**TAREFAS A FAZER**.
**a.** Responda, com base no texto sobre IA e as Big Techs:
(i) Quais duas empresas anunciaram a integração de IA em seus sistemas operacionais?
(ii) Em que ano, segundo o texto, as novidades estão sendo recebidas com críticas pesadas?
(iii) Quantos anos no tempo o texto propõe voltar para achar as respostas?
**b.** Reproduza o trecho do texto sobre IA e as Big Techs, começando em "Agora você poderá" e seguindo até "anos no tempo.".
**c.** Dê continuidade ao texto sobre IA e as Big Techs a partir do ponto em que ele para.

**TEXTO PARA LEITURA**.
Peça-Chave #51: Luditas e os desafios da IA como "marca"
A confiança nas Big Techs já não é mais a mesma.
As Big Techs querem colocar IA em todo lugar. Os exemplos mais evidentes disso vêm de duas das maiores empresas do mundo: Microsoft e Apple. Ambas anunciaram que integrarão IA em seus sistemas operacionais Windows e iOS, com a intenção “facilitar a vida do usuário”.
Agora você poderá perguntar sobre qualquer coisa que aconteceu no seu PC, ou conversar com seu iPhone de maneira avançada, tudo por causa da IA.
Acessar informações ficará mais fácil, rápido e intuitivo, criar textos e imagens agora só precisará de poucos comandos de linguagem natural. É o tipo de evolução tecnológica que deixa todos empolgados.
Bem, se estivéssemos em 2005, talvez isso fosse verdade. Mas em 2024 não é bem isso que aconteceu. Essas novidades estão sendo recebidas com críticas pesadas, a ponto de serem até mesmo canceladas.
Pô, a gente costumava ficar empolgado com coisas assim. Então como chegamos até aqui? De onde vem toda essa desconfIAnça? (viu o que eu fiz? hehe).
Para achar as respostas, primeiro vamos voltar 200 anos no tempo.

**EXTRATO DE DADOS**.
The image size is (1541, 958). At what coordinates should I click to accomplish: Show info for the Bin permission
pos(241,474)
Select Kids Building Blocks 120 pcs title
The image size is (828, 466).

**RESPOSTAS**.
**a.**
(i) Microsoft e Apple.
(ii) 2024.
(iii) 200 anos.

**b.**
Agora você poderá perguntar sobre qualquer coisa que aconteceu no seu PC, ou conversar com seu iPhone de maneira avançada, tudo por causa da IA.
Acessar informações ficará mais fácil, rápido e intuitivo, criar textos e imagens agora só precisará de poucos comandos de linguagem natural. É o tipo de evolução tecnológica que deixa todos empolgados.
Bem, se estivéssemos em 2005, talvez isso fosse verdade. Mas em 2024 não é bem isso que aconteceu. Essas novidades estão sendo recebidas com críticas pesadas, a ponto de serem até mesmo canceladas.
Pô, a gente costumava ficar empolgado com coisas assim. Então como chegamos até aqui? De onde vem toda essa desconfIAnça? (viu o que eu fiz? hehe).
Para achar as respostas, primeiro vamos voltar 200 anos no tempo.

**c.**
A falta de confiança nas Big Techs
O movimento ludita aconteceu no início do século XIX e tinha como objetivo protestar contra a adoção de máquinas na indústria têxtil. Os luditas se coordenavam para invadir fábricas e quebrar máquinas, sob o pretexto de que elas estariam roubando seus empregos.
O termo ludita acabou virando sinônimo de pessoas que são contra novidades tecnológicas, geralmente usado com uma conotação negativa. Afinal, quem é contra o progresso é contra a economia, etc.
Obviamente, não é tão simples assim.
Em seu livro “Blood in the Machine (sangue na máquina): as origens da rebelião contra as big techs”, o autor Brian Merchant traça um paralelo entre o início do século XIX e hoje.
Ele mostra que os luditas não eram contra o avanço tecnológico em si, e que os artesãos da época abraçavam e criavam novidades, mas seus protestos eram muito mais um reflexo de como essa tecnologia era adotada e o tratamento dado aos trabalhadores.
Essa é uma distinção importante.
O “empreendedor” da época (o industrialista), viu a mecanização como uma maneira de se livrar dos trabalhadores e precarizar a vida dos que restaram, enquanto aumentava seus lucros. Ou seja, nada de direitos trabalhistas ou apoio do governo. O ludismo foi a resposta.
Fazendo um salto para os dias de hoje, a situação se repete. O progresso tecnológico está mais acelerado do que nunca e existe um culto à tecnologia que rotula qualquer questionamento ou regulamentação com, bem, Ludismo.
Apesar do livro ser focado na “economia colaborativa” (Uberização) e a precarização do trabalho, a mesma lógica pode ser aplicada à IA, que está sendo implementada de maneira acelerada, muitas vezes sem a preocupação com seus impactos.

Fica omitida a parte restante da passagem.